Присаживайся (сам маршал никогда не вел себя так императивно-пренебрежительно по отношению к Обернибесову, как этот, за столом) -- присаживайся, и без предисловий и экивоков начал распекать генерала, вот именно распекать! словно мальчишку какого, салагу, новобранца -- за джинсовую курточку, за "Голос Америки", за дочкино имя, даже за "Говеного сыча", -- то есть нагло полез своими паршивыми ручонками в область жизни личной, никому не подвластной, и Обернибесова, гордый Обернибесов, любимец солдат и офицерского состава, слушал, наверное, минут десять, слушал, наливаясь кровью, и все-таки не выдержал: вскочил, вмазал кулаком по столу: молчать, гнида! Смир-р-рна-а! Майоришка! Ты с кем, паскуда, разговариваешь?

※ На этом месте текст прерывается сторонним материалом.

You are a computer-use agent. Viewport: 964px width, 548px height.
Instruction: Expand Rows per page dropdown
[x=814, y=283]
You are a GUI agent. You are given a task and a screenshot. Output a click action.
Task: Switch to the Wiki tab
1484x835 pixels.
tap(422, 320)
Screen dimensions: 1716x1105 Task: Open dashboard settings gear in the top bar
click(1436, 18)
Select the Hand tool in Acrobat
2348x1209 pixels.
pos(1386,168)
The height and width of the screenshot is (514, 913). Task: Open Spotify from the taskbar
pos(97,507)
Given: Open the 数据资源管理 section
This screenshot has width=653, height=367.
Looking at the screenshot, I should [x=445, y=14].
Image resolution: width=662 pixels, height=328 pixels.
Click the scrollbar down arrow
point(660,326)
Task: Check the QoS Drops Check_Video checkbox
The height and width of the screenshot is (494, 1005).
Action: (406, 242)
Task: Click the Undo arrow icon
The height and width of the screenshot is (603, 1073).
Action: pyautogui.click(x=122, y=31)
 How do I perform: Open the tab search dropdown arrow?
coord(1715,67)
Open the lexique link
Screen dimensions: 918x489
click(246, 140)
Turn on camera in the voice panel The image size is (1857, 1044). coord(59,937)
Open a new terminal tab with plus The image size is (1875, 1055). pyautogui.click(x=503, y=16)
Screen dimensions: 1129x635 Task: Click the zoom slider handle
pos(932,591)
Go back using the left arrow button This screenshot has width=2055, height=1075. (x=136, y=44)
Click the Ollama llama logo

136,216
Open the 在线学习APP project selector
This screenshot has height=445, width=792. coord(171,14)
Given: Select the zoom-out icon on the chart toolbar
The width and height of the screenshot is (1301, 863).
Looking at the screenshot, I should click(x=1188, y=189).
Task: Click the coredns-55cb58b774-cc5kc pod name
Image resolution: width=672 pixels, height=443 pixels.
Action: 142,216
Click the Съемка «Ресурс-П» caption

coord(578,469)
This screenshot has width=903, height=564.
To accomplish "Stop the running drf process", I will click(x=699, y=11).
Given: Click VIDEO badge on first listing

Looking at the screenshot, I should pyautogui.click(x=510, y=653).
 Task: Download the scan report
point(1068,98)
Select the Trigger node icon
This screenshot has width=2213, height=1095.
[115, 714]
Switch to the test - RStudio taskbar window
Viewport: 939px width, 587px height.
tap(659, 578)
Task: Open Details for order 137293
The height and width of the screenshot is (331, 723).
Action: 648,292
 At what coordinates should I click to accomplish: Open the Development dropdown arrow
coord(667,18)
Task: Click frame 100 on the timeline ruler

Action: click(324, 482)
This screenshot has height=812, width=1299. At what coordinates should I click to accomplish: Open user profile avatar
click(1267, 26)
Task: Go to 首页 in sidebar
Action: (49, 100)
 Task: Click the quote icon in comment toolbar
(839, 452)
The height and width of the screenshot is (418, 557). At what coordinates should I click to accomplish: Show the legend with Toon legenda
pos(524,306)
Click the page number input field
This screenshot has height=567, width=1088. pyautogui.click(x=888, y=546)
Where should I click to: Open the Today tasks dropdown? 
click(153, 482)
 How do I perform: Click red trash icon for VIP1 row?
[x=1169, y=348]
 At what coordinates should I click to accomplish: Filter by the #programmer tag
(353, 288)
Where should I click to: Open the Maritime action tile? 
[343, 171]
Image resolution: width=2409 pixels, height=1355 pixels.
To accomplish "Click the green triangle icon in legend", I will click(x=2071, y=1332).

Старичок проснулся от шума, с трудом разлепил слезящиеся, младенческой пеленою подернутые глазки и снова засопел, -- майор же, правда в первый миг перепуга вскочивший тоже, только улыбнулся ехидно, и по этой улыбке понял Обернибесов, что своей волею не выбраться ему, пожалуй, из здания, а -- безоружному, без пояса и шнурков, руки за спину -- куда-нибудь в подвал или в воронок, -- но фига! он им не дастся, пускай ловят-арестовывают! и, резко повернувшись, генерал вышел из кабинета и не слишком быстро, чтобы на бегство и трусость не походило, двинулся вдоль коридора.
Странное дело: никто не догонял Обернибесова, не задерживал, встречные даже козыряли, -- так и вышагал генерал на воздух под слегка затуманенное солнышко, вышагал и, оставшийся без машины, вынужден был взять такси. Всю дорогу до дачи (к кнопочке подпускать таксиста было, разумеется, нельзя!) генерал матерно рычал на комиссарскую сволочь и в конце концов решил маршалу не докладывать, потому что и маршал с ними не справится -- сам только пострадает, -- а просто не даваться им живьем и до последнего патрона отстреливаться.
"Волги" не оказалось на даче -- вместо нее стоял мэрькин жигуленок, -- и дочь заочно получила от раздраженного генерала такую порцию вербализованных эмоций, какой, надо думать, не получила в сумме за всю предыдущую жизнь. А уж когда, под вечер, Мэри прикатила на кнопочку самолично и вякнула что-то про "Голос Америки", генерал дал гневу полную волю, тем более, что понял вдруг, откуда дул ветер: Николай! -- Мэри говорила, что на службе его зовут Трупом Маленького Младенчика, -- точно, точно, натуральный Труп! -- Николай, с-сука, предал-таки фронтовую дружбу, настучал! И вот: эти вызывают, а Труп, не довольствуясь, еще и с хитринкой эдакой нехитрою подсылает родную дочь: не слушай, дескать, папочка, бяку-Америку, это, дескать, мне на день рождения подарок! А потом скажет: не носи джинсового костюма, "Говеного сыча" не пой! Ы-ых, напрасно, напрасно не раззнакомился Обернибесов с Трупом, не набил ему морду в сорок еще шестом, когда того взяли на работу в НКВД, -- думал: служба службой, а дружба все-таки дружбой, -- и вот н тебе! как в сказочке про скорпиона: такое уж я говно!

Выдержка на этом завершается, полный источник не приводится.